▸ **Problem details**: Collect every line below that contains the word "should", and copy each one in full.

▸ **Excerpted records**:
+===+

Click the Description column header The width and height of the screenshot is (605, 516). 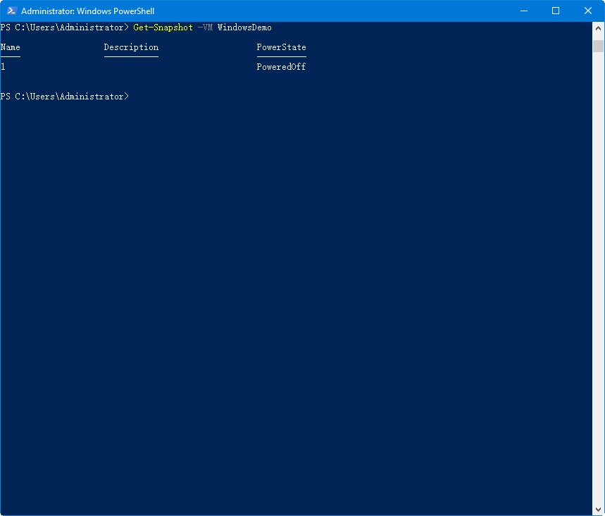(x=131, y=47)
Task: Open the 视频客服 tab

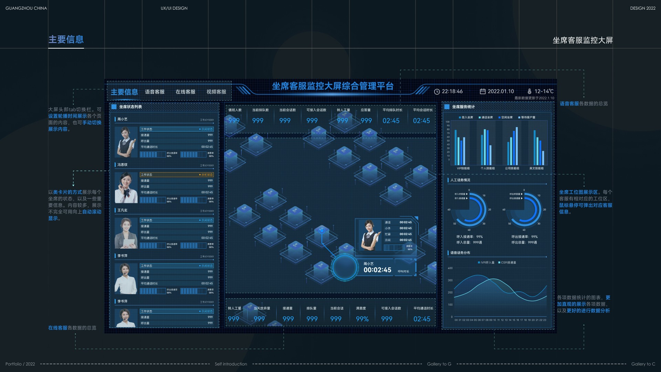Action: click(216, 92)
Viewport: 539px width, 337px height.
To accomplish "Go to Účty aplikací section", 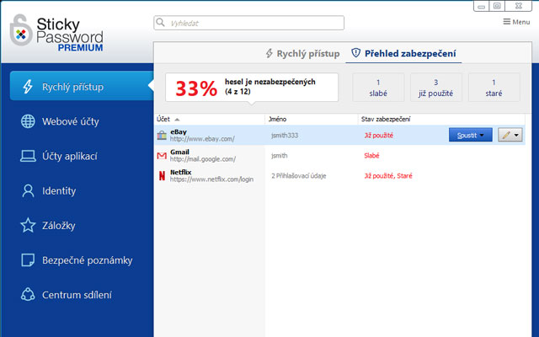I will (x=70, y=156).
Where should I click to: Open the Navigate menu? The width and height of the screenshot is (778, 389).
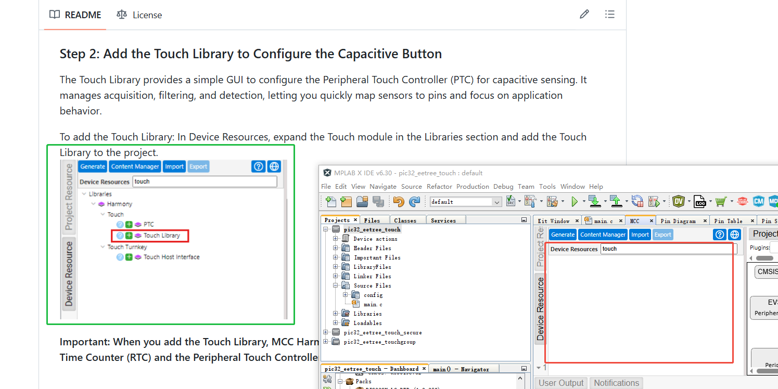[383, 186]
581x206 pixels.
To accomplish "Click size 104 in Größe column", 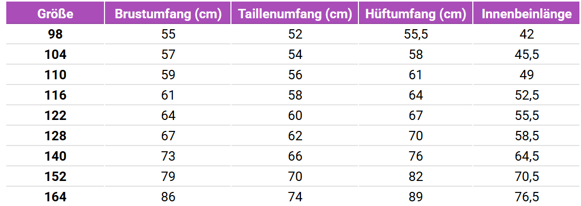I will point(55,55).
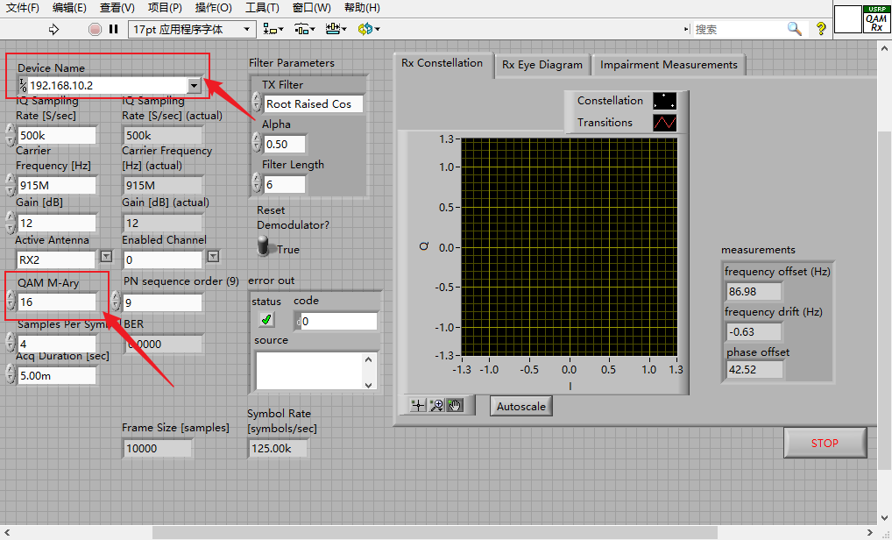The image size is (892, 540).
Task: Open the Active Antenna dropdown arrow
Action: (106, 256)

+===+

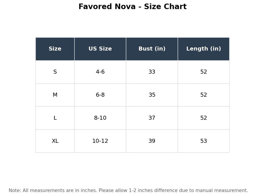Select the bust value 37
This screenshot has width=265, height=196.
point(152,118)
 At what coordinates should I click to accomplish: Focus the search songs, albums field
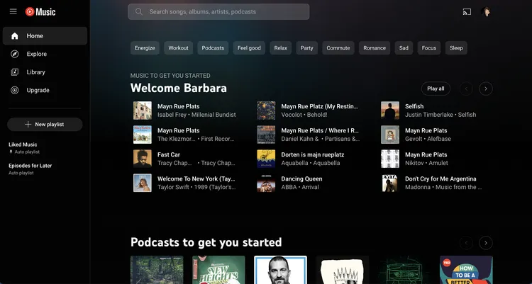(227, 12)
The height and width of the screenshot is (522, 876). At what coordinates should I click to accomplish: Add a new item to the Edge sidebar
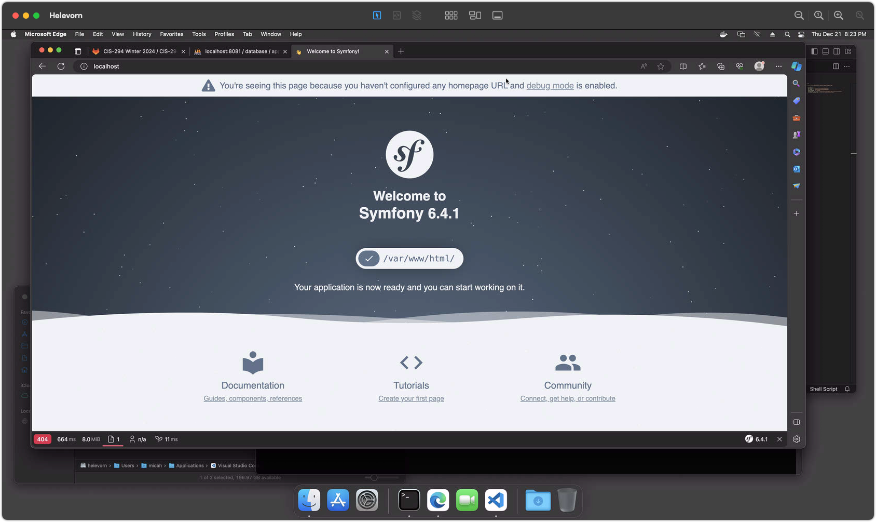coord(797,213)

+===+

▸ **Exercise response**:
Where should I click to: Open the Navigate menu? The width and height of the screenshot is (778, 389).
 At what coordinates should I click to accomplish: Focus the search songs, albums field
The height and width of the screenshot is (522, 876). At what coordinates should I click to accomplish: Add a new item to the Edge sidebar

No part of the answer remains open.